2) the girls that let these idiots push them around, even though they’d previously been shown to be upstanding, free-thinking, sassy types. Double points for subsequent scenes of engagement celebrations where girl looks absolutely miserable but for some reason keeps on with the pretense she’s going to marry this clod. Triple word score if she realizes she doesn’t want to go through with it only after they’ve zipped her into that white dress.
No more runaway bride scenarios, please! Whole books are based on the premise that it’s tough to walk away from a wedding underway (Emily Giffin’s masterful Something Borrowed is one), and I need to see that level of commitment to the plot point before I’ll buy it. How many romantic comedies have used this idea? And, not to be sexist, it annoys me when men pull the same crap (cf. the Cameron Diaz flick with Christina Applegate and the one with Julia Stiles, neither of which have names I can recall, both of which have ridiculous night-before-the-wedding premises). It was silly when Carla Gugino succumbed to it in the Pauly Shore vehicle Son-in-Law, and it hasn’t gotten any better with age. I think that may be why I like movies like My Best Friend’s Wedding, where it was revealed how patently ridiculous the main character’s actions were. The couple in question were in love and going to get married. Too late to do anything about it, chica.

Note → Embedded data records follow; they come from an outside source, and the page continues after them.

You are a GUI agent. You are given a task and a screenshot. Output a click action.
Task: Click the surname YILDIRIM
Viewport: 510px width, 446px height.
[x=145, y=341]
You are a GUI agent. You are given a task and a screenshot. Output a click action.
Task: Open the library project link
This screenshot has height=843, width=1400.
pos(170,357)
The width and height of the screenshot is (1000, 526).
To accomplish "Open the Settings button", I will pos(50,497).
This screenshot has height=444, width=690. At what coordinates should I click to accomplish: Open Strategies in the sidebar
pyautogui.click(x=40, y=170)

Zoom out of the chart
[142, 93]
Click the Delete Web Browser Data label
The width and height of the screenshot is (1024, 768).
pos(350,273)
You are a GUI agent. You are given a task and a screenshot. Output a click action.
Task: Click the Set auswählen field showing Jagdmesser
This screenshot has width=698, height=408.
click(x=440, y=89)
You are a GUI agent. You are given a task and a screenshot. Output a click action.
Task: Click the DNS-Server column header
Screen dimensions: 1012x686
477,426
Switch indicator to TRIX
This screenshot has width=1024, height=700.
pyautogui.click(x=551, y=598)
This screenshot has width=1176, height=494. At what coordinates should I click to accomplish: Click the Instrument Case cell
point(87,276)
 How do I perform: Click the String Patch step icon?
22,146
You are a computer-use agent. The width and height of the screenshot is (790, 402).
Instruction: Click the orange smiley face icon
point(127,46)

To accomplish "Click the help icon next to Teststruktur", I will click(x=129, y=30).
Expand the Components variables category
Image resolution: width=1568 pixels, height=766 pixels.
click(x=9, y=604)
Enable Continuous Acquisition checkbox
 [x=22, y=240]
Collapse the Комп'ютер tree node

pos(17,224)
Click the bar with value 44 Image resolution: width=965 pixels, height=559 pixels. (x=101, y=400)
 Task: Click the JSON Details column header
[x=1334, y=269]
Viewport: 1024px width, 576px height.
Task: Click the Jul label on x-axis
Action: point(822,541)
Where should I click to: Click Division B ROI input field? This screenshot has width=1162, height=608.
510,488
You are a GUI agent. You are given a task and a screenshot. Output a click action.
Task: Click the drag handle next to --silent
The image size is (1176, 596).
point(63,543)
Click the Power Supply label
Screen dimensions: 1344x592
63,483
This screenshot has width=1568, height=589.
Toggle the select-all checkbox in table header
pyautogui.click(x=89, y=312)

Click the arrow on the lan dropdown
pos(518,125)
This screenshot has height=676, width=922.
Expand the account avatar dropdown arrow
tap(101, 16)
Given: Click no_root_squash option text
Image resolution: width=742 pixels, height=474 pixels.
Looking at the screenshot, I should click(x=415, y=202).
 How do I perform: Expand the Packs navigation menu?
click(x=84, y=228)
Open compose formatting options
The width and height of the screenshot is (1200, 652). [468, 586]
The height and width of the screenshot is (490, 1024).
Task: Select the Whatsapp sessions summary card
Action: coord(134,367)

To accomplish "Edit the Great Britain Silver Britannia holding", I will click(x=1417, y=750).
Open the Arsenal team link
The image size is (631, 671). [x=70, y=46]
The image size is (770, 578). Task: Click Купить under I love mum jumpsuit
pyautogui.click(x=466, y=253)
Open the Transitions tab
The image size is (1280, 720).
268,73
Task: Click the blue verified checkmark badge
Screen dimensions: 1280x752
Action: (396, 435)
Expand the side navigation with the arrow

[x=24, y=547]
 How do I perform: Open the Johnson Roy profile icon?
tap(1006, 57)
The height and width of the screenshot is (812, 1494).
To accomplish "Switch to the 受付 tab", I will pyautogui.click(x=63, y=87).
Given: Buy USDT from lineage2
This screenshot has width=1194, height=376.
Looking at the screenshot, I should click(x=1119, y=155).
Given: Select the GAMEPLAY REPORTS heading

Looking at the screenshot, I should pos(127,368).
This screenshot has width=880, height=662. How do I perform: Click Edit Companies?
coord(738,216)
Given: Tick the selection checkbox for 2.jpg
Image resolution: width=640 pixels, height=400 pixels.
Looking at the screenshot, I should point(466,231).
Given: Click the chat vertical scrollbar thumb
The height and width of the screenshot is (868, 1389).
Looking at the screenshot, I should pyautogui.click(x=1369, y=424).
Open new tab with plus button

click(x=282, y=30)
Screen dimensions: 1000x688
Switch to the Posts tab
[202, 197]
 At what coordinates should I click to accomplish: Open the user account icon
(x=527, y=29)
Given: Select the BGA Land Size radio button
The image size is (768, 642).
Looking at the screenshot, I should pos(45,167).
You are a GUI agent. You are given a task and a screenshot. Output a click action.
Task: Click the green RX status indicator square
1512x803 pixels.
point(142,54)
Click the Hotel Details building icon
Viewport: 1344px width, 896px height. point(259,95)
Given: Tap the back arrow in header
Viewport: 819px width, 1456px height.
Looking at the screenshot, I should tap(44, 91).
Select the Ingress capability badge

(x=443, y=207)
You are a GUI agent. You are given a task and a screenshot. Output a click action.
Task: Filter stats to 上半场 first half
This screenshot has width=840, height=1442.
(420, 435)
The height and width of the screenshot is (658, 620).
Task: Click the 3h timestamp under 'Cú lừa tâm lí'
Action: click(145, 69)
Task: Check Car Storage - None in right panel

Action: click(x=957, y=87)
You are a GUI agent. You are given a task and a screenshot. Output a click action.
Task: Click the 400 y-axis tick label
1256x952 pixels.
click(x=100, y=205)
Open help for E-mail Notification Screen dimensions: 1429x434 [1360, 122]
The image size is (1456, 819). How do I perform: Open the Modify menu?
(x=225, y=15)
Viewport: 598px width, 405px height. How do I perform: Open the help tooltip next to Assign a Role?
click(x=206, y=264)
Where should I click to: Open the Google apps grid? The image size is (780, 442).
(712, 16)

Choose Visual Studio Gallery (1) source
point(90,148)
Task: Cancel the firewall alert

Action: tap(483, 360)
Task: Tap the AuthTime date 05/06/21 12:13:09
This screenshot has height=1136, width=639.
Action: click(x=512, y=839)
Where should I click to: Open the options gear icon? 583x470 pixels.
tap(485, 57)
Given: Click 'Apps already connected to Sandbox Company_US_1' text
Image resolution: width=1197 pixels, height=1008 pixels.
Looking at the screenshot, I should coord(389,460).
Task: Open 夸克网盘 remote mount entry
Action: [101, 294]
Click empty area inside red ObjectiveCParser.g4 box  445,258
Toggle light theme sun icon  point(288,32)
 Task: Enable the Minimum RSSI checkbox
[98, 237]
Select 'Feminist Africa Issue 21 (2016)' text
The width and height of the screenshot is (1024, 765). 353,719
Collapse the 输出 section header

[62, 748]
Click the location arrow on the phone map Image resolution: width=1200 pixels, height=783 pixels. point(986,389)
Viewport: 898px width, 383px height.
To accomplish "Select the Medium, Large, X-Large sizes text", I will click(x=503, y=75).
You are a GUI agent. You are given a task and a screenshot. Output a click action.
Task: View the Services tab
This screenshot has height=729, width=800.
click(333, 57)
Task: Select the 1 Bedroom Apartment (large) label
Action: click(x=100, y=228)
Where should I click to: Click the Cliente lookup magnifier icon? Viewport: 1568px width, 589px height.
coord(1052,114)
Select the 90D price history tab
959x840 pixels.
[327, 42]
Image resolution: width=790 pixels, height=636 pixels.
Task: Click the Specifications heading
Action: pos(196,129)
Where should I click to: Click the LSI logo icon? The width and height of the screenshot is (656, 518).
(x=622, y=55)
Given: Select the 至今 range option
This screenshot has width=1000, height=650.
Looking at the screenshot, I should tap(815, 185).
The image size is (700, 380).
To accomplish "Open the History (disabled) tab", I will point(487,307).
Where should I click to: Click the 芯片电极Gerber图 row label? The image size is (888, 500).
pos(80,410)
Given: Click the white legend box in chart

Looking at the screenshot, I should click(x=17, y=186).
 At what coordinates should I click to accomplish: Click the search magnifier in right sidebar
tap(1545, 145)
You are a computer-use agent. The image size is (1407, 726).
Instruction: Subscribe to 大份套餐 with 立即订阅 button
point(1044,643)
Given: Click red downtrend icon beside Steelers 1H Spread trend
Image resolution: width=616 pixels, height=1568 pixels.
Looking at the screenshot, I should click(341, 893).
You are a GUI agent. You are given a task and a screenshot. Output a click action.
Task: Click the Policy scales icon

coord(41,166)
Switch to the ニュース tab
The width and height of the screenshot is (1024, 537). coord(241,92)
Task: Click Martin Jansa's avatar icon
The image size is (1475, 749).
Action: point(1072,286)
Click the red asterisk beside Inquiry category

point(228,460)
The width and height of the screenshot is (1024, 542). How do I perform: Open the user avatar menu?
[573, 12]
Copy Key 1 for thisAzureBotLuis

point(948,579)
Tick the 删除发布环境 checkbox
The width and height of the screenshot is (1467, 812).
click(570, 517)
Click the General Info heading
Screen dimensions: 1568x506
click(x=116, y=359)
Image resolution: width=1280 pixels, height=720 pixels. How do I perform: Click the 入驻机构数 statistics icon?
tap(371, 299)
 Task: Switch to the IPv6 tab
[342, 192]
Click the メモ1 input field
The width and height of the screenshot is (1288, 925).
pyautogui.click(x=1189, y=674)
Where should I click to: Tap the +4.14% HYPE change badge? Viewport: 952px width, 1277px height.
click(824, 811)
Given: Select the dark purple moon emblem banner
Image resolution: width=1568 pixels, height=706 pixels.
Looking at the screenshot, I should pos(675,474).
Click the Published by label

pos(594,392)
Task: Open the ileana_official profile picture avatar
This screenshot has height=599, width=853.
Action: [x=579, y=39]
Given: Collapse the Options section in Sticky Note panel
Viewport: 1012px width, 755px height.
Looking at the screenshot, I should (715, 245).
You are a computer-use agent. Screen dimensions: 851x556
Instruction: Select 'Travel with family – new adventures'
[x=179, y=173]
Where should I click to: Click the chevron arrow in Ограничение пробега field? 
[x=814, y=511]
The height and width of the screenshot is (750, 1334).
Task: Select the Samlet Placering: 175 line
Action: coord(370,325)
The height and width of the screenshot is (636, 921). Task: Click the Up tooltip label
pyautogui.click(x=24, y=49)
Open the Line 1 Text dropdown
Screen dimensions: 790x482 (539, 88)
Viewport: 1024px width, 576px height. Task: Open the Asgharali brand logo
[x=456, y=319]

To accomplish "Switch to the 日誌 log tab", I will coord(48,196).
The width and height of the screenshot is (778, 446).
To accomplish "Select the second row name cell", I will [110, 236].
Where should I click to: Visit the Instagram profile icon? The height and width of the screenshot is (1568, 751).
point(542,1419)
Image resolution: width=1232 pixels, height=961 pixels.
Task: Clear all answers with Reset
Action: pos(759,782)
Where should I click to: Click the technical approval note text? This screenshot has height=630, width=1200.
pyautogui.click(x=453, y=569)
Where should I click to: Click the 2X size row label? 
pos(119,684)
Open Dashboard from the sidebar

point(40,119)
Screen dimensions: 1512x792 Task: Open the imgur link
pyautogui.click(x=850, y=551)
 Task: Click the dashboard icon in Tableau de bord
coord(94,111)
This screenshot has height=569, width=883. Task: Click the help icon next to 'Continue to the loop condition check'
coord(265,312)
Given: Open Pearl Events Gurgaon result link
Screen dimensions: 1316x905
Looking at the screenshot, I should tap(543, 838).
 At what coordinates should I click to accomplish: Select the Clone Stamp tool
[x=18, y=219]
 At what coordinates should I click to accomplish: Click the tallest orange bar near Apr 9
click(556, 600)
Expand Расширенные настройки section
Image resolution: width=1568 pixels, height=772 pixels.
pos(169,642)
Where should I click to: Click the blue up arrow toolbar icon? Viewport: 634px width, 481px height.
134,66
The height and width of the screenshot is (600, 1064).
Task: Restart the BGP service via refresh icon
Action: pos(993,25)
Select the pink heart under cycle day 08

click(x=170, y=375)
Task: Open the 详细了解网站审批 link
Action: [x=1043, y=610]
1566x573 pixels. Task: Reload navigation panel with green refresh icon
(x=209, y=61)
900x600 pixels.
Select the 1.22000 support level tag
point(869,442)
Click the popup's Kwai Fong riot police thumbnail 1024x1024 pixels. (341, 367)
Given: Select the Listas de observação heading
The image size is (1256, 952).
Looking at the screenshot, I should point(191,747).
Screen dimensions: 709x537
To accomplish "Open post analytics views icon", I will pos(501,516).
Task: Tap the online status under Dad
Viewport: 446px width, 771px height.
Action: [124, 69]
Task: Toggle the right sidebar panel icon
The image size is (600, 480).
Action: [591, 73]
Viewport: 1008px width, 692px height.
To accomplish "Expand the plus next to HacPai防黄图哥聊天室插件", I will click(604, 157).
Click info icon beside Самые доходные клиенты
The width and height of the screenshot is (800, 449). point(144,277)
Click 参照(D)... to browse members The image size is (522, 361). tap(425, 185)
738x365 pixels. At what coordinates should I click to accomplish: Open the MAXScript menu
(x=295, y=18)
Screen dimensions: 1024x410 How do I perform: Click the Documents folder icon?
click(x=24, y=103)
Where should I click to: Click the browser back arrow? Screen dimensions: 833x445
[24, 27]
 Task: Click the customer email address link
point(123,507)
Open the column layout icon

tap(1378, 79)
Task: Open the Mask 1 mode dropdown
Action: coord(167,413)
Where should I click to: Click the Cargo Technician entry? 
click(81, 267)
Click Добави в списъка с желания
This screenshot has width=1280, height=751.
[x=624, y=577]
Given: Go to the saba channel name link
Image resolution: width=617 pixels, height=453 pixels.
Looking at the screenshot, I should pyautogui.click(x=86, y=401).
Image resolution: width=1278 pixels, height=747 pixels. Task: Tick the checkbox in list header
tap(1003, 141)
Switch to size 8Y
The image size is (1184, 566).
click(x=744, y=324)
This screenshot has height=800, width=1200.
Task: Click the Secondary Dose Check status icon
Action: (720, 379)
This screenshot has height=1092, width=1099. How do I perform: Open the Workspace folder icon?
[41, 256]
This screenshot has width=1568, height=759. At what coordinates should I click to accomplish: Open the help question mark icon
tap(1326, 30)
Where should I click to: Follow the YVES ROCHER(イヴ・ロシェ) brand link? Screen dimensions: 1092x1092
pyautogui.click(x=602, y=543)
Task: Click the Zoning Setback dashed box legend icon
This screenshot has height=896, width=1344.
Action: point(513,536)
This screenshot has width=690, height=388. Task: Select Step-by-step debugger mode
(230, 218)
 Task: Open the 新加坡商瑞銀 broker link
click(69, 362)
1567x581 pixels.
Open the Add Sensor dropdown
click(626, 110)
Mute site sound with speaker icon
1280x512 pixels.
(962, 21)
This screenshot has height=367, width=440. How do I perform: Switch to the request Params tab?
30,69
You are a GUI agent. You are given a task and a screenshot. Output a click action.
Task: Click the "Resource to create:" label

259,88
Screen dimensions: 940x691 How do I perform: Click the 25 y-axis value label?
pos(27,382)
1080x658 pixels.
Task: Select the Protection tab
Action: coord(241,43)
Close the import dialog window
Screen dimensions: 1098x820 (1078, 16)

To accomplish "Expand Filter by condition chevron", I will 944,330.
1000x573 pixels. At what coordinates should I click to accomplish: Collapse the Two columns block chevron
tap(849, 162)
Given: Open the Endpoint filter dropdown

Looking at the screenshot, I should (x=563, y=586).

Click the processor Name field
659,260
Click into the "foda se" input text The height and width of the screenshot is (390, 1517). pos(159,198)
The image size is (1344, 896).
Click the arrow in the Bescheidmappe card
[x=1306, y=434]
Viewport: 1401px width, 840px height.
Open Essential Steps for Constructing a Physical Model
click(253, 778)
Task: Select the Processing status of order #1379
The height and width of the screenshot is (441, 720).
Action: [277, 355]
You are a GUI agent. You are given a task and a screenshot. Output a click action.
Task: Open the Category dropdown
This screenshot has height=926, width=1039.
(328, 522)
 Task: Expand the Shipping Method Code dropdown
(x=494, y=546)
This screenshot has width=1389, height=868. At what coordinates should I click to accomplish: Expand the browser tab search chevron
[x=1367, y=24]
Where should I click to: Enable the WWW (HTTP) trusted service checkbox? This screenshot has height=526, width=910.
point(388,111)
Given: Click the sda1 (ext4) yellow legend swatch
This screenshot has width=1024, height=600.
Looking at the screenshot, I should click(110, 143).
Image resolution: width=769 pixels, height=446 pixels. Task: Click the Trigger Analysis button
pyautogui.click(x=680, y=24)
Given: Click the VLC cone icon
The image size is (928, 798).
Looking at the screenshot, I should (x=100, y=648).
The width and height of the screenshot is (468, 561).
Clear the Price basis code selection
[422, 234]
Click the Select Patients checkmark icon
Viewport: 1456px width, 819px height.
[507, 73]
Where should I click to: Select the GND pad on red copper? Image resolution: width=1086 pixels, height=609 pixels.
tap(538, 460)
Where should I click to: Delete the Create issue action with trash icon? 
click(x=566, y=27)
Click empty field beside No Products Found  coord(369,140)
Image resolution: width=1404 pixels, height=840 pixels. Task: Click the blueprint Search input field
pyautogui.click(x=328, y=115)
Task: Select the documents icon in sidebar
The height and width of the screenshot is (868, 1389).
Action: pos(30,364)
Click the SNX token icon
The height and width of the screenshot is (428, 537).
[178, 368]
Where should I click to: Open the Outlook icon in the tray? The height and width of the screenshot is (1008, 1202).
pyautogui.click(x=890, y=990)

Ahem. End rant. I’m going to go watch While You Were Sleeping, which might be the only film since Philadelphia Story where I can stomach a mid-aisle change of heart. The former because no one, including Peter, really wants Lucy to marry him in that scene (plus, she gives incredibly cogent reasons for agreeing to the match, which are believable and ultimately sympathetic) and the latter because, well, everyone knows she was really in love with Cary Grant all along and they all, Jimmy Stewart and the other guy, were fooling themselves that she and Grant weren’t going to sail away together on the True Love at the end.